• _TASK REQUIREMENTS_: In the listing below, find the line containing "Click red B badge for Valladolid match" and the line containing "Tap the Polizei". Repeat exactly those two lines and every line between them, nothing more.

• _ENTRIES SHOWN_:
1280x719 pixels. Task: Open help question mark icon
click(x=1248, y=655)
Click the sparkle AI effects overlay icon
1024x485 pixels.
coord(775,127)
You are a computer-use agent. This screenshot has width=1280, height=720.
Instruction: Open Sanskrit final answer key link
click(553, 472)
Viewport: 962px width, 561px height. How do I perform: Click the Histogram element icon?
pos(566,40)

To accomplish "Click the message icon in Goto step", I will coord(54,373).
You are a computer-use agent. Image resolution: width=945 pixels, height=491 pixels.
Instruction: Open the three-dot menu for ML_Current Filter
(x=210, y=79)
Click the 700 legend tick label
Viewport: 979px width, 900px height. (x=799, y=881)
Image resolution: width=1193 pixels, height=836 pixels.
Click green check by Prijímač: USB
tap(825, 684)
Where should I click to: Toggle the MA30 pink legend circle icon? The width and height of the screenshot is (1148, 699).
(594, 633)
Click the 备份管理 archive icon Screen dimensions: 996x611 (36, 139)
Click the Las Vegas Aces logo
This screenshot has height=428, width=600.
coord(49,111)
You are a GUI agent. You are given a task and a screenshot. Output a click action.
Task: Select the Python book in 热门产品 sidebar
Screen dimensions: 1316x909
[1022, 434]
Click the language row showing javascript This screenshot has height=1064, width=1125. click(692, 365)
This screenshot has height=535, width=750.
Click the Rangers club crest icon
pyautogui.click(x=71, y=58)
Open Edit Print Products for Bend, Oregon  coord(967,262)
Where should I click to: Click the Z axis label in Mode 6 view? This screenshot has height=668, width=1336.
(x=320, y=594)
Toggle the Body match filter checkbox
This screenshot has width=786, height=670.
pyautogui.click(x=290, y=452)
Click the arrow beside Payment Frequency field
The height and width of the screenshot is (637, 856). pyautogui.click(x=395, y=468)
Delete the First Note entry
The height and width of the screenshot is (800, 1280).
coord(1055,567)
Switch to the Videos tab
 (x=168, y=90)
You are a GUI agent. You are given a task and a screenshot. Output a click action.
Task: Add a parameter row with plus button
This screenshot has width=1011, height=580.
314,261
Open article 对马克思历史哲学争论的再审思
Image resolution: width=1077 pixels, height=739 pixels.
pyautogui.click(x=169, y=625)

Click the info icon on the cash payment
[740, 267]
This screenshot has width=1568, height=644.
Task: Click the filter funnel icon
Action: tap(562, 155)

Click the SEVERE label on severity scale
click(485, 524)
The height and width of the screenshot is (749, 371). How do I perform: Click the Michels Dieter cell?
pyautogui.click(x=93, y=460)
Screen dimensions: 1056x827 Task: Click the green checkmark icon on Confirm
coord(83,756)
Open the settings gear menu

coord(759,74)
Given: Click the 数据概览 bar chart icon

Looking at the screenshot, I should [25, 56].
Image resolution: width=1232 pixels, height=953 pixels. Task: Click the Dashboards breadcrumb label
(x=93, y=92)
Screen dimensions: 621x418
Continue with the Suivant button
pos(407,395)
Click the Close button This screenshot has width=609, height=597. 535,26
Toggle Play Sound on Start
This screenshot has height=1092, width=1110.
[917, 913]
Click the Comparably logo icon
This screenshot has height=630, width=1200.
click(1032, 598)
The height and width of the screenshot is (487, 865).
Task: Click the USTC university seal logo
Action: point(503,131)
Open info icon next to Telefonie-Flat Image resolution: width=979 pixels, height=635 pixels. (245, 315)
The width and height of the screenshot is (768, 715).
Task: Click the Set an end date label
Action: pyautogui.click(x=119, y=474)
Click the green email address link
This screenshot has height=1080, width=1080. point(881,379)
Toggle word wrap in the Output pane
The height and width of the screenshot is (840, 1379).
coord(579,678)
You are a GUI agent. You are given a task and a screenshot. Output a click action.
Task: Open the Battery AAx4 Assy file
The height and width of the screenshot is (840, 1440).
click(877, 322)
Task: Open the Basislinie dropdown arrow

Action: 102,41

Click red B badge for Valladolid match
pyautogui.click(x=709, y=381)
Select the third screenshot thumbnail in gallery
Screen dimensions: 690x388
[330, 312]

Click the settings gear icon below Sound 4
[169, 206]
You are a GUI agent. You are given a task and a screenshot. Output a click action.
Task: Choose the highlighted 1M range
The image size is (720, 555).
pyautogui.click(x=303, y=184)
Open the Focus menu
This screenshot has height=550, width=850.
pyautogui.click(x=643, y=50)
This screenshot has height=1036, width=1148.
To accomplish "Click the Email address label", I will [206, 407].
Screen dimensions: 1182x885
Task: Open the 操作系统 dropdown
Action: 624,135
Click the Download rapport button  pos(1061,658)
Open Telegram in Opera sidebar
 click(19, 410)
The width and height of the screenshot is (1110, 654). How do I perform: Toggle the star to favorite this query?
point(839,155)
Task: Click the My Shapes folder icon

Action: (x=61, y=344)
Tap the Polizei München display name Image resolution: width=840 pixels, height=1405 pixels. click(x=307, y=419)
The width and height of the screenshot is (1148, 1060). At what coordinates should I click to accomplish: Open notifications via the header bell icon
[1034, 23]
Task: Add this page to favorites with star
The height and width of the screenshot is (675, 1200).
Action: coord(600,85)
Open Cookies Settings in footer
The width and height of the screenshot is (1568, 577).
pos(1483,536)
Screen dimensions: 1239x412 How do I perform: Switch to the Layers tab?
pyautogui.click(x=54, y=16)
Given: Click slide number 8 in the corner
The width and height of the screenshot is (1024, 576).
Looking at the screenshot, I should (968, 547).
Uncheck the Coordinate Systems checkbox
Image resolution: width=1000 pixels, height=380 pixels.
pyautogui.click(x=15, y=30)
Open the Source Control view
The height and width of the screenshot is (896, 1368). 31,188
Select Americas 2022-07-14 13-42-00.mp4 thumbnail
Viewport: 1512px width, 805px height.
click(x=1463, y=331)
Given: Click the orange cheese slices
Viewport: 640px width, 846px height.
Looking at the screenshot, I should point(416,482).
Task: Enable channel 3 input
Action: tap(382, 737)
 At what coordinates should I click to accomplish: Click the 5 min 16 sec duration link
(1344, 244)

• _ANSWER SPACE_:
Click red B badge for Valladolid match
pyautogui.click(x=709, y=381)
Select the third screenshot thumbnail in gallery
Screen dimensions: 690x388
[330, 312]

Click the settings gear icon below Sound 4
[169, 206]
You are a GUI agent. You are given a task and a screenshot. Output a click action.
Task: Choose the highlighted 1M range
The image size is (720, 555).
pyautogui.click(x=303, y=184)
Open the Focus menu
This screenshot has height=550, width=850.
pyautogui.click(x=643, y=50)
This screenshot has height=1036, width=1148.
To accomplish "Click the Email address label", I will [206, 407].
Screen dimensions: 1182x885
Task: Open the 操作系统 dropdown
Action: 624,135
Click the Download rapport button  pos(1061,658)
Open Telegram in Opera sidebar
 click(19, 410)
The width and height of the screenshot is (1110, 654). How do I perform: Toggle the star to favorite this query?
point(839,155)
Task: Click the My Shapes folder icon

Action: (x=61, y=344)
Tap the Polizei München display name Image resolution: width=840 pixels, height=1405 pixels. click(x=307, y=419)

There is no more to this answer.